13. Counterparts. This Amendment may be executed in any number of counterparts, each of which when so executed shall be deemed to be an original and all of which when taken together shall constitute one and the same agreement.
14. Representations and Warranties. The Borrower hereby represents and warrants to the Lenders and the Administrative Agent as follows:
(a) The Borrower has the corporate power and authority and the legal right to execute, deliver and perform this Amendment and has taken all necessary corporate action to authorize the execution, delivery and performance of this Amendment. This Amendment has been duly executed and delivered on behalf of the Borrower and constitutes the legal, valid and binding obligation of the Borrower enforceable against the Borrower in accordance with its terms, subject to applicable bankruptcy, insolvency, reorganization, moratorium or other laws affecting creditors’ rights generally and subject to general principles of equity, regardless of whether considered in a proceeding in equity or at law.
(b) The representations and warranties of the Borrower set forth in Article III of the Credit Agreement as amended hereby are true and correct in all material respects as of the date hereof.

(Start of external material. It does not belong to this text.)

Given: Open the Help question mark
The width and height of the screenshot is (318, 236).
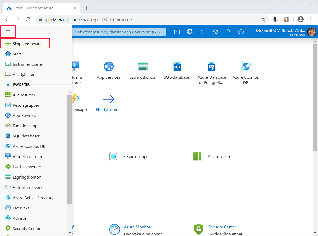Looking at the screenshot, I should [228, 32].
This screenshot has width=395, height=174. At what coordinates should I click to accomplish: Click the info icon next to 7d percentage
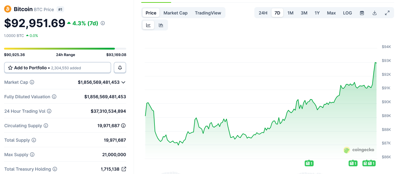[103, 23]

15. Fees, Costs and Expenses. The Borrower agrees to (i) pay to the Administrative Agent any arrangement fees previously agreed in connection with this Amendment and (ii) reimburse the Administrative Agent for all reasonable fees, costs and expenses incurred by it in connection with this Amendment, including but not limited to the reasonable fees, costs and expenses of counsel and any fees and expenses incurred in connection with any appraisals and field examinations.
16. Governing Law. This Amendment and the rights and obligations of the parties hereunder shall be governed by, and construed and interpreted in accordance with, the laws of the State of New York.
[Signature pages follow]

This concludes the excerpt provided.